First, I used no peat moss in the mix, using only fine vermiculite and perlite as fillers. This causes the ht to set up faster than the normal mix, and the object can be carefully handled in about 12 hours. It is still at a 'green' stage and can be carved with clay modeling tools. I chose to cast my objects in the rough shape I wanted and then carve them into the exact shape while they were in the green stage.
The rocks were cast to be hollow with approx. 2" thick walls. If you were using your rocks-in-sand method, you could pour 2" of ht mix in the bottom of the sand mold and then place a spacer of some sort, perhaps a block of wood wrapped in plastic sheet, in the center to leave at least 2" around the sides, and pour in the rest of the mix. Later, while in the green stage, the excess ht could be carved out so the walls were more or less uniformly thick.
I tried to mimic several different kinds of rock. For tufa, I first intensively worked the surface with a scooping tool. Then using 1/16 and 1/8 inch bits I drilled a lot of holes through the walls. The bits go through the ht easily. Then, with a larger bit, I drill holes for planting into. These vary in size depending on whether I'm going to plant seedlings or sow seeds into them. Then comes the hard part. With a Dremel tool and a bit with a very small round head, I go over every inch of the surface of the rock and texture it as much like real tufa as I can. This is not so much difficult as it is time consuming.
Finished objects are put aside to cure for a week and then submerged in acidic water for a while, and then they're ready for use.
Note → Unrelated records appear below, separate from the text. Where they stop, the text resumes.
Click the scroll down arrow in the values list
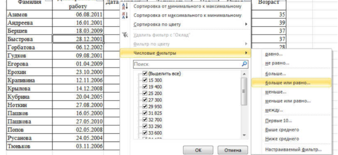 244,134
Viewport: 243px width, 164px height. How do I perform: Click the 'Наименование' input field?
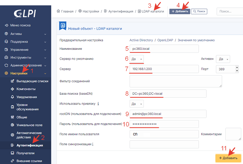point(163,49)
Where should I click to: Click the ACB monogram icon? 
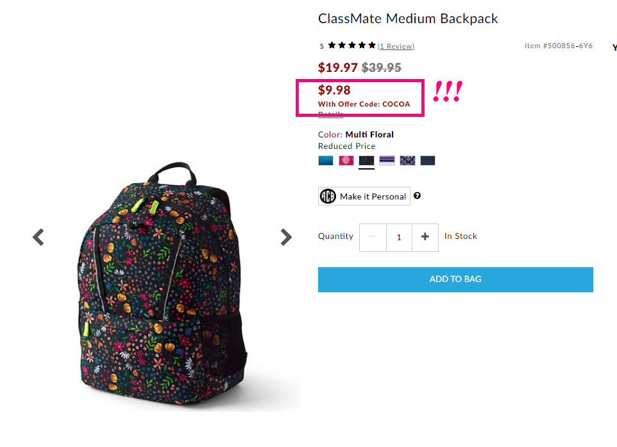(328, 196)
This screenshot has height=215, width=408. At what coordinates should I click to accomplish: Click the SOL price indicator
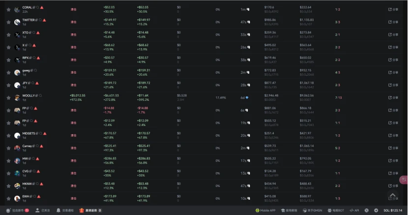click(396, 210)
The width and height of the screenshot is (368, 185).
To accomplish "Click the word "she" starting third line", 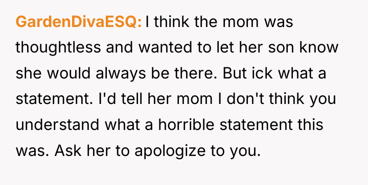I will pyautogui.click(x=29, y=73).
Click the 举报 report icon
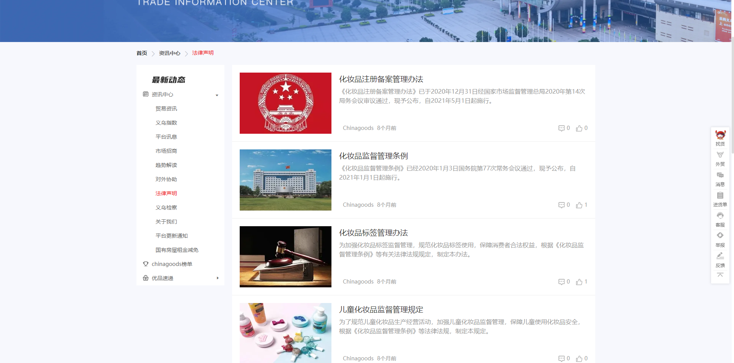The height and width of the screenshot is (363, 734). [720, 236]
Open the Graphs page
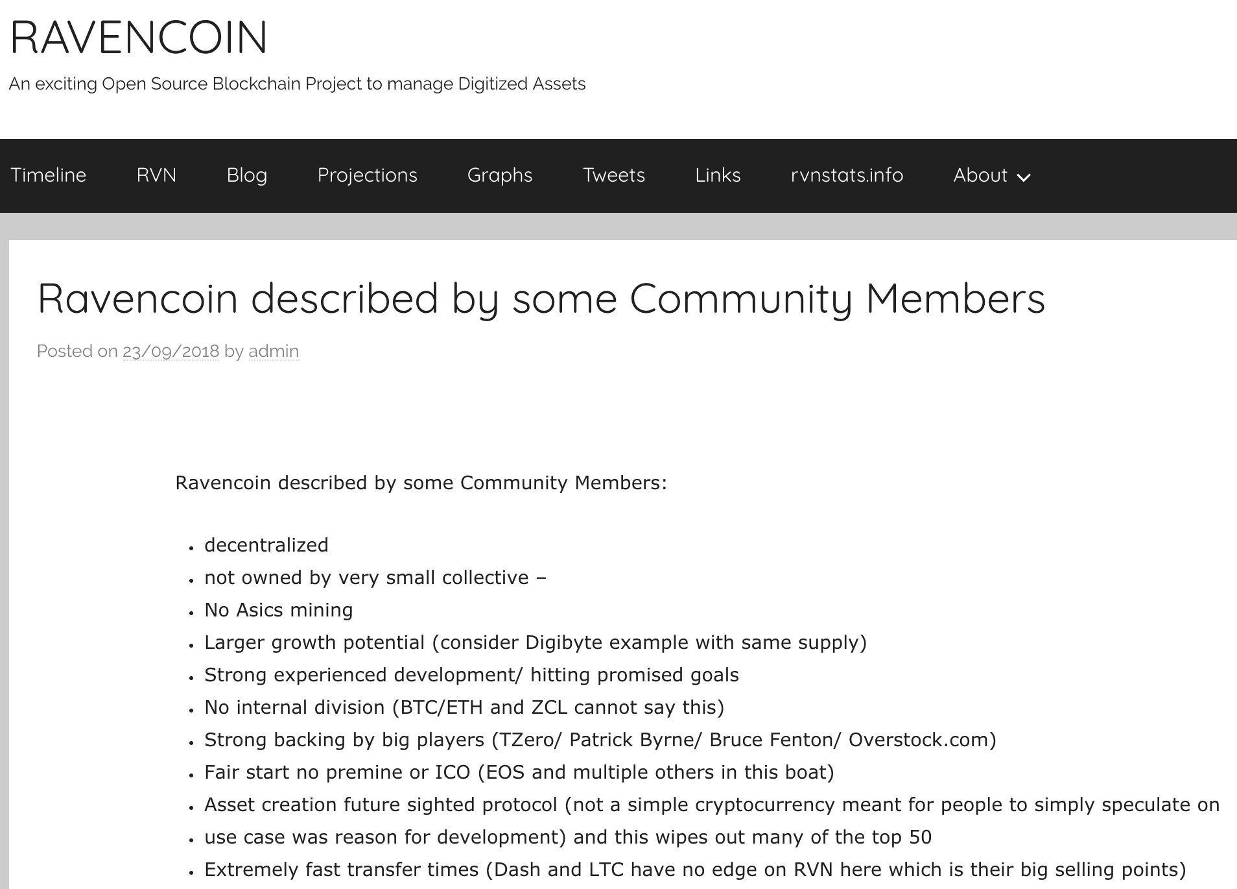The image size is (1237, 889). [500, 175]
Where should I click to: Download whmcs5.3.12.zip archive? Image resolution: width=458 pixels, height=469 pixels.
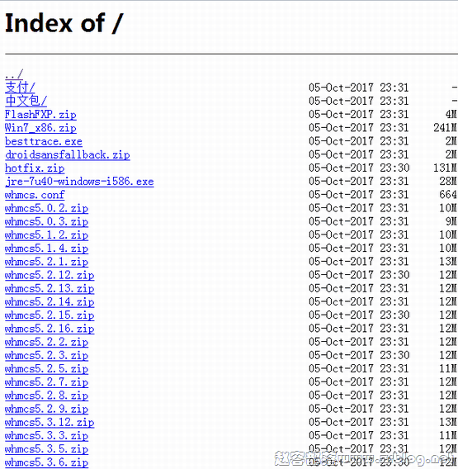[x=50, y=422]
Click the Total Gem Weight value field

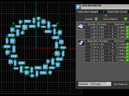click(102, 12)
My rocks are paired with very shallow (1"-2") troughs. The rock is inverted and packed with growing medium of your choice so that it's mounded, then the upside-down trough is place on top, and then the whole thing is flipped right-side-up and the sides of the trough filled in.
We grow in tufa to keep the plant crowns dry and because it looks cool, not because it's the natural habitat of so many of our favorite plants. The problems with it are the difficulty of getting seedlings to root in it and keeping it moist enough, not to mention expense and rarity. By making the rocks hollow and filling them with a gritty but somewhat moisture-retentive medium, the first two problems are obviated. By making them yourself, you eliminate the latter two.
Here are some pics of troughs that have survived on shelves above ground for 4 MA winters.
Thanks for that, Jeremy. There is a lot or room for innovation, creativity and experimentation, and your ideas and experience adds a lot to the repertoire.
Are all the small drill holes are for soil aeration? Did you ever try it without them?
The holes in the 'tufa' rocks are to recreate the properties of real tufa, both visually and in that the rock holes catch and channel water into the interior when watering. And, as you point out, they allow air to reach the soil. In the case of the plant on the right in the middle photo I first sent (forget the name, lost the records, it might start with an Asp?, mossy/grassy) the plant has quadrupled in size and rooted down into the rock through the holes.
The rock on the left in the first photos and the pic I'm attaching here are examples of rocks that have no small holes drilled into them. They have either larger openings (about 3/4") for seedlings to be planted into (which the dwarf Primulas seem to enjoy) or a few ~1/2" holes or even slits (to simulate cracks) to sow seeds into. The rock walls are otherwise solid. I have found it useful to make an unobtrusive opening or two on the top to help in watering.
The shallow troughs that hold the rocks don't have drainage holes and are +- waterproof. Excess water from watering is held in the troughs and is gradually wicked-up into the growing medium inside the rocks. This encourages roots to go deep and greatly reduces the frequency and difficulty of watering real tufa.